From: Mike Waychison <mikew@google.com>
To: Andrew Morton <akpm@osdl.org>
Cc: Benjamin Herrenschmidt <benh@kernel.crashing.org>,
linux-mm@kvack.org,
Linux Kernel list <linux-kernel@vger.kernel.org>,
Linus Torvalds <torvalds@osdl.org>
Subject: Re: [RFC] page fault retry with NOPAGE_RETRY
Date: Tue, 19 Sep 2006 16:35:42 -0700 [thread overview]
Message-ID: <45107ECE.5040603@google.com> (raw)
In-Reply-To: <20060915001151.75f9a71b.akpm@osdl.org>
[-- Attachment #1: Type: text/plain, Size: 4540 bytes --]
Patch attached.
As Andrew points out, the logic is a bit hacky and using a flag in
current->flags to determine whether we have done the retry or not already.

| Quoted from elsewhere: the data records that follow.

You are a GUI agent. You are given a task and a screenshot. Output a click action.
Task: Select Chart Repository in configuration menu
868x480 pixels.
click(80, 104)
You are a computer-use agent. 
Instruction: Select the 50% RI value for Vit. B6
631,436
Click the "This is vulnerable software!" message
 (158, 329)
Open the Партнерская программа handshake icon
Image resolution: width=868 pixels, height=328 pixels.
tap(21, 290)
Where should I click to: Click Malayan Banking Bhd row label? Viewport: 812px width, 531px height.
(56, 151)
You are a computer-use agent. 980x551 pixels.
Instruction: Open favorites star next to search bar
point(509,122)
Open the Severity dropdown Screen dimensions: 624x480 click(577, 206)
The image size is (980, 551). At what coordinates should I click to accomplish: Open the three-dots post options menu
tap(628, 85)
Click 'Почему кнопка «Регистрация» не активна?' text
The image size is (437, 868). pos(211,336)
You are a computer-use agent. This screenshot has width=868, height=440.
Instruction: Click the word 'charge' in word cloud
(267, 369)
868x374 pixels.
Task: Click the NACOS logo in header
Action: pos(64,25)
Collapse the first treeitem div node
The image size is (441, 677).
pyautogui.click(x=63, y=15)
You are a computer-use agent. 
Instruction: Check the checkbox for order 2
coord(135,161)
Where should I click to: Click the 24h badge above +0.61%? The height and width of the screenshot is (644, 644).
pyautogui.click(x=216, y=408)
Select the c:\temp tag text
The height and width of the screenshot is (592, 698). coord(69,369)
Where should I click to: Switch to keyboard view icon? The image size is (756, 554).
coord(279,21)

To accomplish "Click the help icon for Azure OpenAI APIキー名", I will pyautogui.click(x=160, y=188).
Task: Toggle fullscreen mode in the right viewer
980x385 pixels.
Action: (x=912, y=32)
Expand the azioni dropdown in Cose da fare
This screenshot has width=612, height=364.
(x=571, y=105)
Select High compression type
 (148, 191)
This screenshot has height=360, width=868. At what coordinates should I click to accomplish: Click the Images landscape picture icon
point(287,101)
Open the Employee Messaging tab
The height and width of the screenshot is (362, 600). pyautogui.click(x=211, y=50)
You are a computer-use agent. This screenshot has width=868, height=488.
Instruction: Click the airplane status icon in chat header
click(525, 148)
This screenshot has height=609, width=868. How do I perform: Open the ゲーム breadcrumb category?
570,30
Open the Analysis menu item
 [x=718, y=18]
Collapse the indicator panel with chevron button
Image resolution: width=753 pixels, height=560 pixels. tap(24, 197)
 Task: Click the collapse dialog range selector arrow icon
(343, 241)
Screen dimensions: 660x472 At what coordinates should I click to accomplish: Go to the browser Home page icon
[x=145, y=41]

I too think the right approach to being able to handle these kinds of
retries in a more general fashion is to introduce a struct
pagefault_args along the page faulting path. Within it, we could
introduce a reason for the retry so the higher levels would be able to
better understand what to do.
struct pagefault_args {
u32 reason;
};
#define PAGEFAULT_MAYRETRY_IO 0x1
#define PAGEFAULT_RETRY_IO 0x2
#define PAGEFAULT_RETRY_SIGNALPENDING 0x4
do_page_fault could for example set PAGEFAULT_MAYRETRY_IO, letting a
nopage implementation drop locks for IO and signalling back up to
do_page_fault by also setting PAGEFAULT_RETRY_IO.
PAGEFAULT_RETRY_SIGNALPENDING could be set to tell do_page_fault to
deliver the signal and replay the faulting instruction (as opposed to
the "goto retry" in the patch attached).
Mike Waychison
Andrew Morton wrote:
> On Fri, 15 Sep 2006 08:55:08 +1000
> Benjamin Herrenschmidt <benh@kernel.crashing.org> wrote:
>
>
>>in mm.h:
>>
>> #define NOPAGE_SIGBUS (NULL)
>> #define NOPAGE_OOM ((struct page *) (-1))
>>+#define NOPAGE_RETRY ((struct page *) (-2))
>>
>>and in memory.c, in do_no_page():
>>
>>
>> /* no page was available -- either SIGBUS or OOM */
>> if (new_page == NOPAGE_SIGBUS)
>> return VM_FAULT_SIGBUS;
>> if (new_page == NOPAGE_OOM)
>> return VM_FAULT_OOM;
>>+ if (new_page == NOPAGE_RETRY)
>>+ return VM_FAULT_MINOR;
>
>
> Google are using such a patch (Mike owns it).
>
> It is to reduce mmap_sem contention with threaded apps. If one thread
> takes a major pagefault, it will perform a synchronous disk read while
> holding down_read(mmap_sem). This causes any other thread which wishes to
> perform any mmap/munmap/mprotect/etc (which does down_write(mmap_sem)) to
> block behind that disk IO. As you can understand, that can be pretty bad
> in the right circumstances.
>
> The patch modifies filemap_nopage() to look to see if it needs to block on
> the page coming uptodate and if so, it does up_read(mmap_sem);
> wait_on_page_locked(); return NOPAGE_RETRY. That causes the top-level
> do_page_fault() code to rerun the entire pagefault.
>
> It hasn't been submitted for upstream yet because
>
> a) To avoid livelock possibilities (page reclaim, looping FADV_DONTNEED,
> etc) it only does the retry a single time. After that it falls back to
> the traditional synchronous-read-inside-mmap_sem approach. A flag in
> current->flags is used to detect the second attempt. It keeps the patch
> simple, but is a bit hacky.
>
> To resolve this cleanly I'm thinking we change all the pagefault code
> everywhere: instantiate a new `struct pagefault_args' in do_page_fault()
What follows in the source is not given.